**Task brief:**
Find every line in the entries below that contains the string "each", treating uppercase and lowercase as different, and copy those lines out in full.

**Supplied records:**
|---|

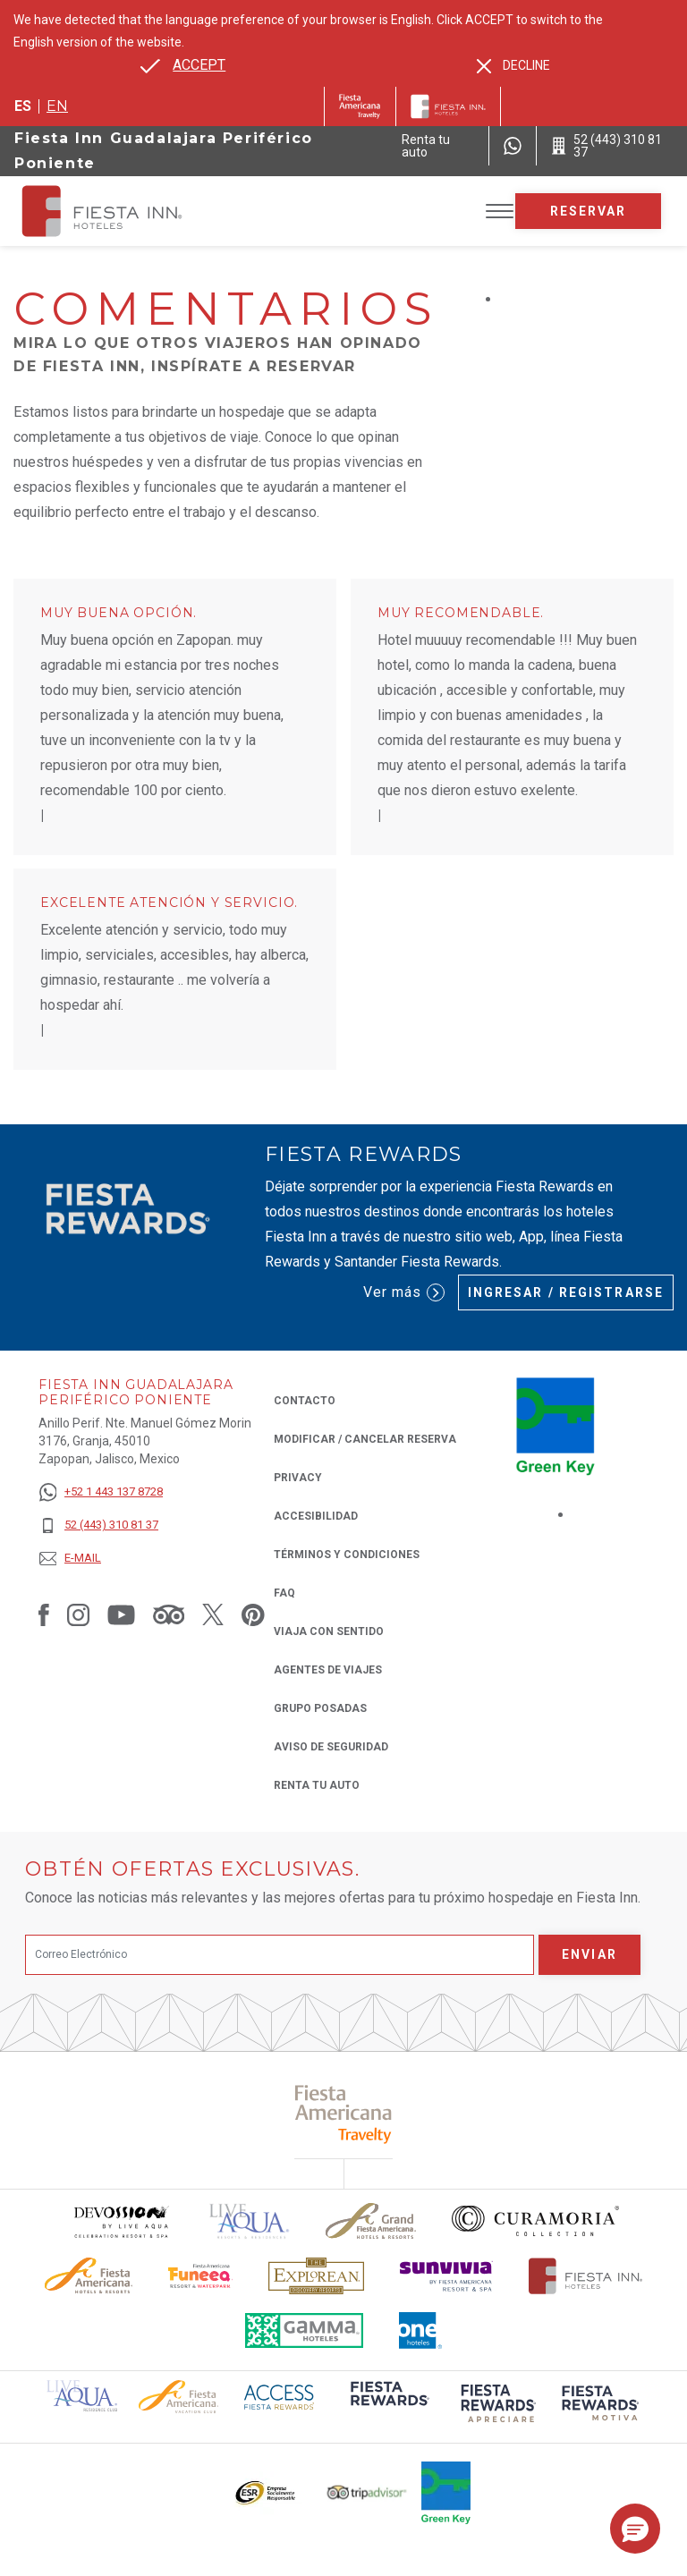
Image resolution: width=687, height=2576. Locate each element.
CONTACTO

|---|

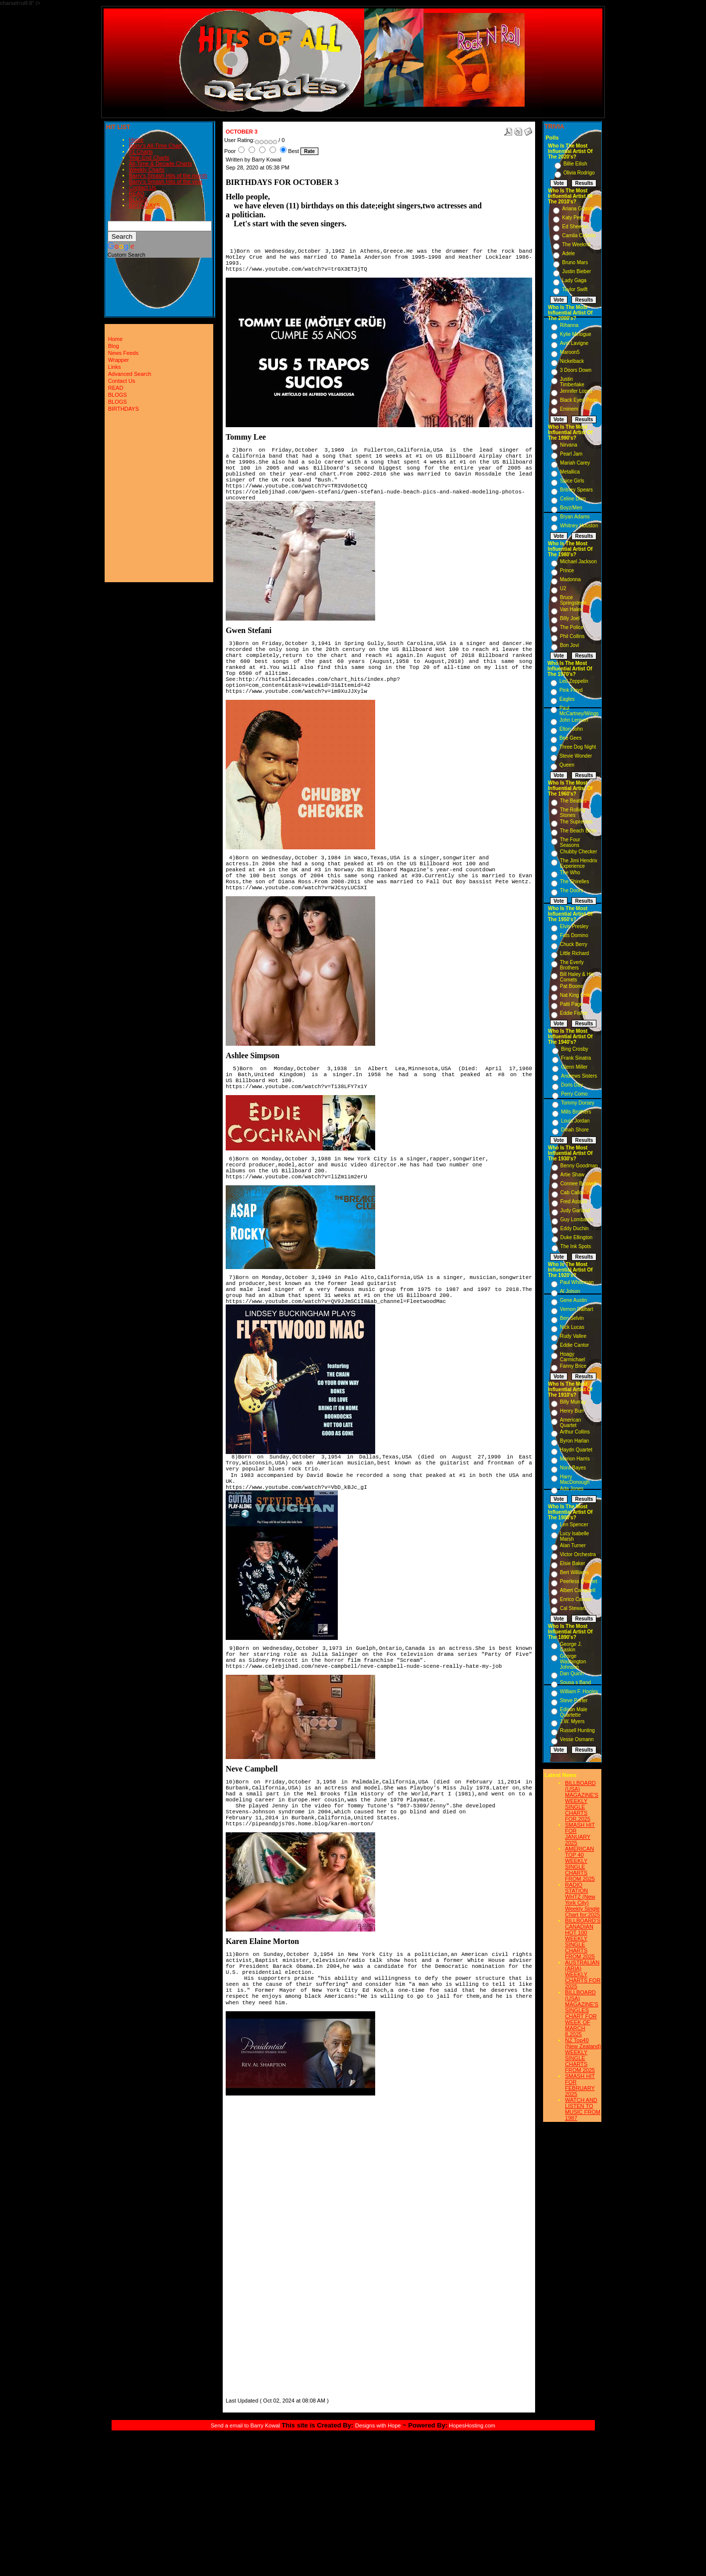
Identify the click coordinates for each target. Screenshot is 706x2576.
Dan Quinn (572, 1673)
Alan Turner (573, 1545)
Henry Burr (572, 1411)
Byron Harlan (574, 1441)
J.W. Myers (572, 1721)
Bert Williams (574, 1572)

|---|

**Reply to the exercise:**
Image resolution: width=687, height=2576. Locate each element.
Identify the click coordinates for each target. Screenshot is 706x2576.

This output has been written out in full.